Not only is he considering upping the plan's exposure to illiquid assets such as unlisted real estate, infrastructure and private equity, but also he's refusing to follow the current trend among Dutch pension plans to invest in long-dated fixed income. That trend is spurred by new Dutch legislation requiring pension plans to use mark-to-market accounting.
"How low can you go intellectually?" Mr. Munsters asked from his offices at one of the plan's investment operations in Schiphol. "If you have the ambition to offer your pension plan participants an attractive real return, it seems rather stupid in the long run to massively invest in long-dated fixed income at such low rates. The FTK (new pension funding rules to be introduced early next year) may require this, but maybe there is a design fault here," said Mr. Munsters, choosing his words carefully.
Some consultants and money managers close to the Dutch market see Mr.
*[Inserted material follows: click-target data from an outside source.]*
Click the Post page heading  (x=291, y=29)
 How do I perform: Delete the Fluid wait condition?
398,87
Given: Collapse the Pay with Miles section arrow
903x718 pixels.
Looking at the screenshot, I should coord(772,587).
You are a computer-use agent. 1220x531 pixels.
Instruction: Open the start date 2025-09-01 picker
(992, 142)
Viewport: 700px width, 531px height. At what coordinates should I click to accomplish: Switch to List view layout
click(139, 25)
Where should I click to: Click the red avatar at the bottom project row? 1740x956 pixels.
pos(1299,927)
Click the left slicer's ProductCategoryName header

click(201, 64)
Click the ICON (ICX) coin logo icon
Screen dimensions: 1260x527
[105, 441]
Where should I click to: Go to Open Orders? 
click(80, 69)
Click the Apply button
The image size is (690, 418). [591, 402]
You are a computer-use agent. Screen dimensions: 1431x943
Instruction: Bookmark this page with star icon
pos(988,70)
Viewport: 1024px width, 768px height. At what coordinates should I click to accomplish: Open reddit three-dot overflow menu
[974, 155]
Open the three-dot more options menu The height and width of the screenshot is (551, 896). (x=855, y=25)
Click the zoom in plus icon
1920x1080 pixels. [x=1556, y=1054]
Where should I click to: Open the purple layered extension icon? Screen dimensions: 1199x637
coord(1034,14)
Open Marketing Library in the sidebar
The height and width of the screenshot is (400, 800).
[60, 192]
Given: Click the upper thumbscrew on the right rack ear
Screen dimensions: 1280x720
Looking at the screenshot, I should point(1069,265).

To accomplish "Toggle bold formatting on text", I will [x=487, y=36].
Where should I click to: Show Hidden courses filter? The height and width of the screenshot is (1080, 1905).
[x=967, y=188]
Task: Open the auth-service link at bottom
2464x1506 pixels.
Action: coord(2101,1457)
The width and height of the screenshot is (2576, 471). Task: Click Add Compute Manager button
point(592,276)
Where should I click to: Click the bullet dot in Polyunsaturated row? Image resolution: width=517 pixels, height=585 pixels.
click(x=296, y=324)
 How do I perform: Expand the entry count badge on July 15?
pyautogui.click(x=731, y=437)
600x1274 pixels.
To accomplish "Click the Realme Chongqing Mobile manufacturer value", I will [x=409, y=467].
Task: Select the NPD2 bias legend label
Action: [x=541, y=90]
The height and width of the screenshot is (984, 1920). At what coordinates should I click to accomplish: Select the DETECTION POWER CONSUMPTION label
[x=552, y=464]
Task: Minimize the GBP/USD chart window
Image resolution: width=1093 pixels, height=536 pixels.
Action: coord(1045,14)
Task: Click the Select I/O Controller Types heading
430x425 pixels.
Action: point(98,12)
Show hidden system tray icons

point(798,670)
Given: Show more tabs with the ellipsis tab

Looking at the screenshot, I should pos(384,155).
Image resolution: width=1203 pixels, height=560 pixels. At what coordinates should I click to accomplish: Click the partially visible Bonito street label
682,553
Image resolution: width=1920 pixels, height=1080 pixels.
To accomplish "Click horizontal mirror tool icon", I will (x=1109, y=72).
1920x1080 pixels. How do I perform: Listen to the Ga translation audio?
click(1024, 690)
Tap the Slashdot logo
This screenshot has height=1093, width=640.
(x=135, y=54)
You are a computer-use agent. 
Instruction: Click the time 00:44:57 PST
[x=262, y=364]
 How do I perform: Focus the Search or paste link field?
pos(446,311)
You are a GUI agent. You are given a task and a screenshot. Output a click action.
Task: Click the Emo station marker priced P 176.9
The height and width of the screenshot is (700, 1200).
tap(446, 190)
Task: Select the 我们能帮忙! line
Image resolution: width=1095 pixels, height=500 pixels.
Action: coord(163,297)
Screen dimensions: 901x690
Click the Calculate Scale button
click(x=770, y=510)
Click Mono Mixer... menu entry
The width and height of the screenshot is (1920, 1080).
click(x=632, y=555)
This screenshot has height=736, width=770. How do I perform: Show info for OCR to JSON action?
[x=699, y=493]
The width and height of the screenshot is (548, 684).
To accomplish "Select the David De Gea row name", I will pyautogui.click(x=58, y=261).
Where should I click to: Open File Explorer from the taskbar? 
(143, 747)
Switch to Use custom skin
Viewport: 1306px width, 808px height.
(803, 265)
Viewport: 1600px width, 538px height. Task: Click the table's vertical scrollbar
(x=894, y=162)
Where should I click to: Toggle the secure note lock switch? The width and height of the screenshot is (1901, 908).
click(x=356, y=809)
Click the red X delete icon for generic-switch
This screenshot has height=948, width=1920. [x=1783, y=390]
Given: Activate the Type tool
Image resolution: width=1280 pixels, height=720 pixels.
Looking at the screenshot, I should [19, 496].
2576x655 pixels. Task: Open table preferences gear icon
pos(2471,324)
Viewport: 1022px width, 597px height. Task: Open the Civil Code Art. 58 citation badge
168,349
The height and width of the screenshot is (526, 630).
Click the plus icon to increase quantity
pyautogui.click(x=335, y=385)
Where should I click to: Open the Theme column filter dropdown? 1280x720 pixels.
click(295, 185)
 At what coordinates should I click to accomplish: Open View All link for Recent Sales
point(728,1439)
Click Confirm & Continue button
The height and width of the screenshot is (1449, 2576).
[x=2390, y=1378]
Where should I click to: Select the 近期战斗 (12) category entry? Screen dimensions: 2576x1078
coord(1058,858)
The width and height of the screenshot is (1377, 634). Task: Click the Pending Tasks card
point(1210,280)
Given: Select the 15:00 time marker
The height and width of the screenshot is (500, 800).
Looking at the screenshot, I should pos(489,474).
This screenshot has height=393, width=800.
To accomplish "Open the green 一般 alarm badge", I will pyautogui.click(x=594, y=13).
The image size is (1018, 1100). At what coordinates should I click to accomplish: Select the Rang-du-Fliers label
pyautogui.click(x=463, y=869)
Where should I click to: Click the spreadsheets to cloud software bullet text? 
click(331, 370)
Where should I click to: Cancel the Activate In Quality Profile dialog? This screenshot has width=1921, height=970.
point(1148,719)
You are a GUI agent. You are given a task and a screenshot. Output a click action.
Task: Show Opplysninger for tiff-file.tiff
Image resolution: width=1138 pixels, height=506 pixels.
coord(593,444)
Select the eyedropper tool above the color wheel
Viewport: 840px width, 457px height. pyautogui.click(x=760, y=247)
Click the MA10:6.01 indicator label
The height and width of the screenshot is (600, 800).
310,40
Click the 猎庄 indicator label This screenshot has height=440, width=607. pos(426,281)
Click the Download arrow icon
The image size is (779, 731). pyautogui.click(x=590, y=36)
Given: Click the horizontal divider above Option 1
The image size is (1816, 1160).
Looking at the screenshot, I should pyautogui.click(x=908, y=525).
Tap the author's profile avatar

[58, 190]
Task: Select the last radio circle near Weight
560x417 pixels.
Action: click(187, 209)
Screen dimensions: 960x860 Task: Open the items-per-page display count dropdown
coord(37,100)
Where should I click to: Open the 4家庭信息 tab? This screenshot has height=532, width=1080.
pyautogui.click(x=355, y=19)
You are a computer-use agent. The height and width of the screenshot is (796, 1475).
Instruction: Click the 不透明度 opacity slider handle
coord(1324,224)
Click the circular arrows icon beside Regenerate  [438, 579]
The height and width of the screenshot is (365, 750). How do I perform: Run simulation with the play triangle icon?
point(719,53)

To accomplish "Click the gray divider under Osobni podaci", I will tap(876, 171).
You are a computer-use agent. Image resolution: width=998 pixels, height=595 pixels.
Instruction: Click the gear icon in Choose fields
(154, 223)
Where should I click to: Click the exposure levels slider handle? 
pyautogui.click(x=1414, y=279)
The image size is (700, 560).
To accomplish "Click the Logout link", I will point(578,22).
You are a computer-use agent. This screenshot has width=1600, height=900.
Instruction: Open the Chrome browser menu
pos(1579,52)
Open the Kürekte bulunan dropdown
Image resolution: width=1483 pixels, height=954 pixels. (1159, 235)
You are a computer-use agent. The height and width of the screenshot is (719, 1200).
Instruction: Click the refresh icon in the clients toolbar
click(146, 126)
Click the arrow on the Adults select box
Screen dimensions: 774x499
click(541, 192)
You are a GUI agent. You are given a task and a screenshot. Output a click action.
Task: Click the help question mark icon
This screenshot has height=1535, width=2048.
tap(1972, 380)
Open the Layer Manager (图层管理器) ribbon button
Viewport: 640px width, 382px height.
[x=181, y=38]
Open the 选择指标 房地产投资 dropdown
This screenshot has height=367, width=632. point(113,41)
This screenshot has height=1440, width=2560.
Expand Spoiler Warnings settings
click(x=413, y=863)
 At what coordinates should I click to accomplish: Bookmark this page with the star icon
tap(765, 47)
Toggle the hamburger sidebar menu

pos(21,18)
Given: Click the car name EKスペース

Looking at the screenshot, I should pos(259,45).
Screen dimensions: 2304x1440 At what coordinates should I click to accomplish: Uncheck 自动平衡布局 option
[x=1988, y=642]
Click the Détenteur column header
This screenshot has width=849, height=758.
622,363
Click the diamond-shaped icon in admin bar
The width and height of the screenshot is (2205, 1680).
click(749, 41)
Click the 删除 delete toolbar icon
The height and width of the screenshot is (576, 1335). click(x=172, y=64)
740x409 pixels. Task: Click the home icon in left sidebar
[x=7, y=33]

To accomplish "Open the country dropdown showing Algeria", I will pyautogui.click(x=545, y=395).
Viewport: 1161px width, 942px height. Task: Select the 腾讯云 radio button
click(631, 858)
Munsters as the lone sane voice in the Dutch wilderness, while others view him as the naughty boy in the schoolyard.
But there's no doubt the size of ABP's €84 billion fixed-income portfolio, which is about 43% of the fund's total assets, makes it impossible for the fund to effectively immunize its portfolio without swamping the market.
One source who asked not to be identified speculated that Mr. Munsters' protests might be an attempt to create a virtue out of his plan's predicament.